Meski tetap mengandalkan sukuk hijau sebagai salah satu instrumen pembiayaan selain regular sukuk dan regular bond, pemerintah masih belum punya kepastian berapa nilai yang akan diterbitkan pada 2019 nanti. Kementerian Keuangan baru akan memutuskan angka penerbitan sukuk hijau untuk 2019 setelah ada kesepakatan terkait Anggaran Pendapatan dan Belanja Negara (APBN) 2019 bersama parlemen. Namun yang jelas, sukuk hijau masih menjadi opsi pilihan di tengah alternatif sumber pembiayaan. 

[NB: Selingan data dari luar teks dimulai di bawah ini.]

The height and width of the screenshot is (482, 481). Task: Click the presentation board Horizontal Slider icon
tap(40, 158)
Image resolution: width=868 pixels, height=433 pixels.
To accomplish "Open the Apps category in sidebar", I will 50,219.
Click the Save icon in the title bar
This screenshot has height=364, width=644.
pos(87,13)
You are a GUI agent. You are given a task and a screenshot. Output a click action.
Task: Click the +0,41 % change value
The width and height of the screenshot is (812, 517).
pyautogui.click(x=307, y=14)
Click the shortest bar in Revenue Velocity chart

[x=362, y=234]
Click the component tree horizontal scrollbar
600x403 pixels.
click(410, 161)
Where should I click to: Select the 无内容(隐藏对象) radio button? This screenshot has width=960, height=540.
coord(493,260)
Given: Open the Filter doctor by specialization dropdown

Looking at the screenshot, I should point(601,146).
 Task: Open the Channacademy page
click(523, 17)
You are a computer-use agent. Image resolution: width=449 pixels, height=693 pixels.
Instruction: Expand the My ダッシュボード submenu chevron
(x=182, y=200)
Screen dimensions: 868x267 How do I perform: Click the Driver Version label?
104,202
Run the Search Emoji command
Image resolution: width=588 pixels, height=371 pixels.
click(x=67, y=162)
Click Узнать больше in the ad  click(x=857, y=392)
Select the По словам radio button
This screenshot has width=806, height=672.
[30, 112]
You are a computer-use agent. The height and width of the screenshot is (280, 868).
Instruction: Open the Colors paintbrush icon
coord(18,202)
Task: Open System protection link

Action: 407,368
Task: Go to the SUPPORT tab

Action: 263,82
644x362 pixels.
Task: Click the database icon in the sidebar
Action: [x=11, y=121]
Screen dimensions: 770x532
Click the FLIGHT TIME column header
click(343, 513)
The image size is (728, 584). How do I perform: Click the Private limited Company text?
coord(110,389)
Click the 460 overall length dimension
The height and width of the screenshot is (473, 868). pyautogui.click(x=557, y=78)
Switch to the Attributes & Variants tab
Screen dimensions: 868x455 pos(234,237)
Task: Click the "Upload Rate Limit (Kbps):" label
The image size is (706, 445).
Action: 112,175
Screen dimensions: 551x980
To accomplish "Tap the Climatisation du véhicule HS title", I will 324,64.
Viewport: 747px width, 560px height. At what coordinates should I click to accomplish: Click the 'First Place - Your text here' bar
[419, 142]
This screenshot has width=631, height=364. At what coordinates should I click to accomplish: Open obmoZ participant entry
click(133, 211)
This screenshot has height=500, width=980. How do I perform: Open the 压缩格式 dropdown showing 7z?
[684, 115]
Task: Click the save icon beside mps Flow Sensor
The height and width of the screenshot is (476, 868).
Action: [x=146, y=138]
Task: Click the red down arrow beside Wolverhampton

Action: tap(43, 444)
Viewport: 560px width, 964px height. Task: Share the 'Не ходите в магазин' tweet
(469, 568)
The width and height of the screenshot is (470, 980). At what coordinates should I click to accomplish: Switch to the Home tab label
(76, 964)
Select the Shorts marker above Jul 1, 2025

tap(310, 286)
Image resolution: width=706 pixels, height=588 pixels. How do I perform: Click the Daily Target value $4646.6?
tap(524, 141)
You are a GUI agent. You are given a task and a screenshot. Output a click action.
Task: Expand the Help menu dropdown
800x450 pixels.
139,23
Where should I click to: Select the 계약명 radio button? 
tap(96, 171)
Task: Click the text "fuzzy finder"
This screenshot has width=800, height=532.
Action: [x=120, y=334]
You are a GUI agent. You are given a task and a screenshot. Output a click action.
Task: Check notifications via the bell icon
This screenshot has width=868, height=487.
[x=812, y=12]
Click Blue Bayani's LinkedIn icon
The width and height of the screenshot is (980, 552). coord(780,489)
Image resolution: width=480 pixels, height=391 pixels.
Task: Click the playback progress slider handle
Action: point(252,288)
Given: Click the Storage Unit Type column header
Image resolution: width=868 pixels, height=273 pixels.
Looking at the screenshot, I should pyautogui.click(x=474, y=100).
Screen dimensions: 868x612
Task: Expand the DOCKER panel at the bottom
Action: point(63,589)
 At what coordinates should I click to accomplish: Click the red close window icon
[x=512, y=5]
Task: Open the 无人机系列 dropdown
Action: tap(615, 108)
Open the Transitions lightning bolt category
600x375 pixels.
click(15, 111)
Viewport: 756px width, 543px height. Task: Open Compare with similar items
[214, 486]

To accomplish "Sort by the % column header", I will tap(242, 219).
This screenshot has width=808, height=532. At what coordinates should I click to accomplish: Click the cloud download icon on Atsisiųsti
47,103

Sri mengatakan, pihaknya secara berkala melakukan roadshow untuk mempromosikan sukuk hijau di berbagai negara. Green sukuk yang ditawarkan Indonesia pun, ujar Sri, sesuai dengan underlying project yang sedang digarap di Indonesia. Sejumlah proyek yang diincar oleh investor antara lain, proyek energi baru terbarukan dan proyek transportasi hijau. Proyek energi baru terbarukan seperti pembangkit listrik panas bumi, pembangkit listrik mikro hidro, dan pembangkit listrik tenaga solar. Sementara proyek transportasi hijau, termasuk proyek MRT dan LRT yang sedang digarap di Jakarta. 

"Saya optimistis, dengan reputasi yang dimiliki Indonesia dalam terbitkan sukuk dan bond, Indonesia bisa menggaet investor," ujar Sri.

Sementara itu, Direktur Utama PT Sarana Multi Infrastruktur (SMI) Emma Sri Martini menambahkan bahwa pihaknya juga mulai tergerak untuk menerbitkan sukuk hijau. Sayangnya, rencana penerbitan sukuk hijau oleh PT SMI sempat tertunda karena belum ada underlying project yang cocok dengan kemauan investor. Akhirnya, pada Juli 2018 lalu PT SMI memilih menerbitkan green bond dengan nilai Rp 500 miliar. 

"Makanya kami tertarik sekali untuk sukuk hijau ini. Cuma tentu, kami harus carikan dulu underlying-nya," kata Emma. 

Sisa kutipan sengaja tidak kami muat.